"I have no idea what other people do in their spare time on business trips, but I visit supermarkets," says Marion Nestle in her book What to Eat. Marion and I would get along very well. I like to visit health food stores on vacation. (The first time I suggested to Jim that we do this on our very first vacation together, he thought I was crazy.) It's like seeing old friends (Hi Annie! Hi Nell Newman!) and new ones local to that area. Part of Marion's job is to explore how supermarkets operate, and she states early on in her book that supermarkets do not usually have your best interests in mind. "The foods that sell best and bring in the most profits are not necessarily the ones that are best for your health, and the conflict between health and business goals is at the root of public confusion about food choices."
What to Eat has been touted in the food community as The Book To Read, and I have to say I agree wholeheartedly. Nestle's tone is straightforward and she's not out to judge you, the reader; she's there to inform you about things she understands you probably don't know [and she explains the (often political) reasons why you don't]. Here are some basic rules from the book.

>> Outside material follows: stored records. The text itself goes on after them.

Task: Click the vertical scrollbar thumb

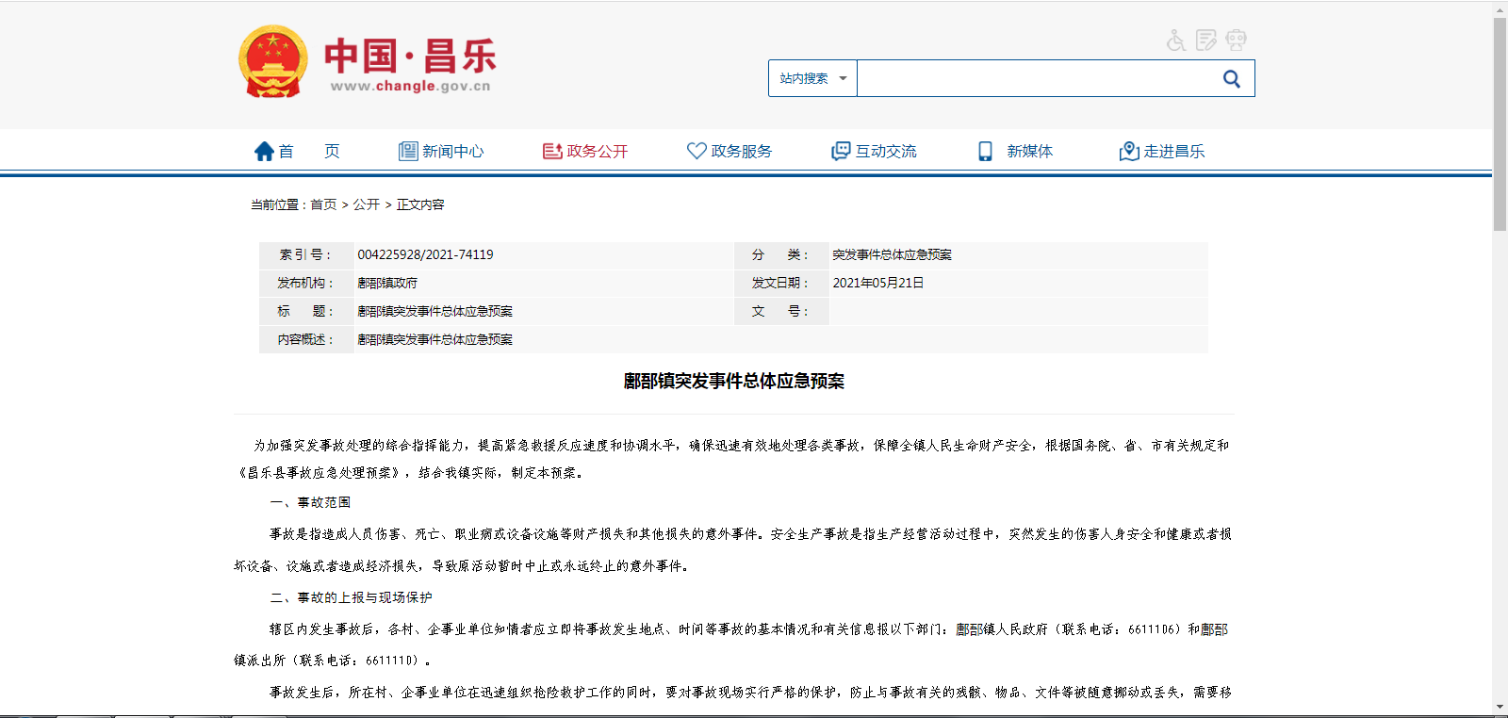Action: click(x=1500, y=122)
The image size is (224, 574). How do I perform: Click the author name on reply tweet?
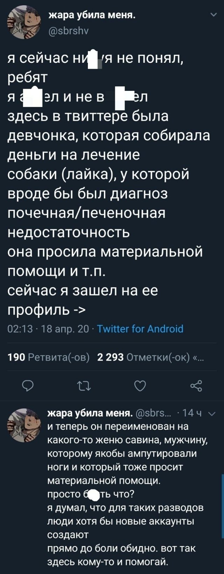[x=90, y=413]
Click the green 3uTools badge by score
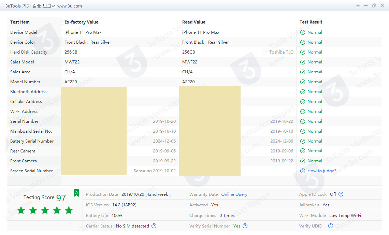The height and width of the screenshot is (235, 389). point(76,193)
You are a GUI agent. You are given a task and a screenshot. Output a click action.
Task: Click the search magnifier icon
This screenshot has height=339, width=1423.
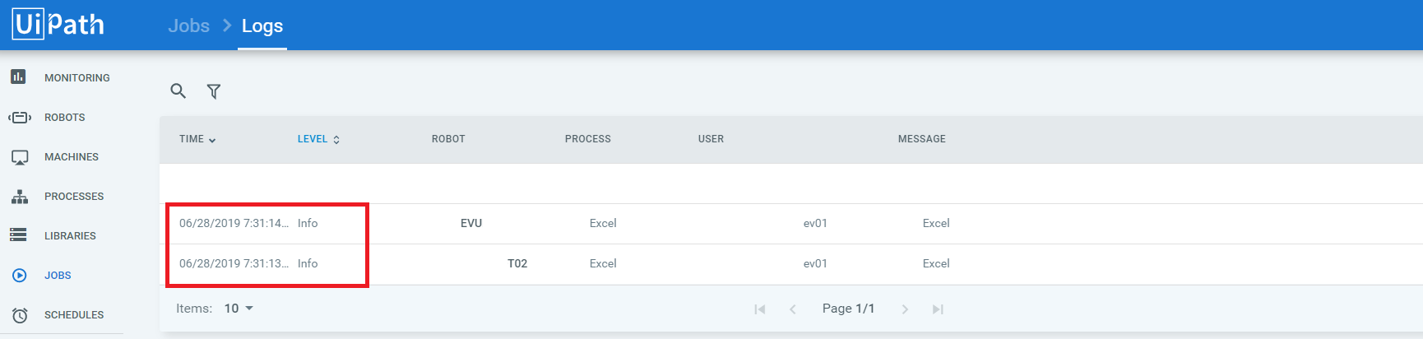[178, 91]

- "The basic principles of good diets are so simple that I can summarize them in just ten words: eat less, move more, eat lots of fruits and vegetables. For additional clarification, a five-word modifier helps: go easy on junk foods."

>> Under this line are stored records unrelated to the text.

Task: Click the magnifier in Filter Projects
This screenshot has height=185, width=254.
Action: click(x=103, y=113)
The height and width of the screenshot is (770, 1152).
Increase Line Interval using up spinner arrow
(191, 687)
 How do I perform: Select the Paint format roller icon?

- Avoid food marketing claims. This one's tough because they are everywhere. And they're not only touting certain brands but also certain foods, or certain food properties. Current hot marketing topics include the probiotics added to yogurt, special tea drinks, even cereal; and soy and/or green tea added to every product on the sun. [Oh, and yogurt? Real (nonsugared) yogurt is a good choice, but the majority of yogurt available in stores is not a health food. It is a dessert.]
- Don't eat only certain fruits or vegetables at the expense of others because of their touted health claims:
My office file of studies extolling the special nutrient content or health benefits of one or another fruit or vegetable includes work on apples, avocados, broccoli, blueberries, cherries, cranberries, garlic, grapefruit, grapes, onions, pomegranates, raisins, spinach, strawberries, and tomatoes, among others. I conclude from this that all fruits and vegetables have something good about them, even though some have more of one good thing and others have more of another. That is why we nutritionists are always telling you to eat a variety of foods. It's the mix that is most beneficial and most protective.
- Do not worry about getting enough protein. Americans get plenty of protein: "unless your diet is unusually restrictive, you will get enough protein as long as you get enough calories."
- While Nestle doesn't suggest everyone should become vegetarians, she does suggest that most people should lower the amount of meat they eat, and points out that "[t]he meat industry's big public relations problem is that vegetarians are demonstrably healthier than meat eaters. If you do not eat beef, pork, lamb, or even chicken, your risk of heart disease and certain cancers is likely to be lower than that of the average meat-eating America. And as long as you eat any other animal product at all---dairy, fish, or eggs---you can avoid eating meat without affecting the nutritional quality of your diet."
- If you're going to eat fish, you should be informed on the kind of toxins in that fish and how often it is safe to eat it. Don't necessarily trust the seafood industry for this information. (Nestle points out a huge difference between the safety of albacore tuna and tongol tuna that no one in the tuna industry is going to talk about.) The best place to find out this information (besides this book) is Seafood Watch, a guide created by the Monterey Bay Aquarium that is frequently updated.
- "'Fruit concentrate,' according to the U.S. Dietary Guidelines, is a euphemism for sugars." So a label that says "Made with real fruit" or "100% fruit juice" does not necessarily mean that it is healthy. Read the actual ingredients and then decide.
What to Eat is a book to purchase, read, and then keep around for reference. I finished reading this book earlier this week, and it already influenced the choices I made shopping at the grocery store today and it will continue to do so in the long run.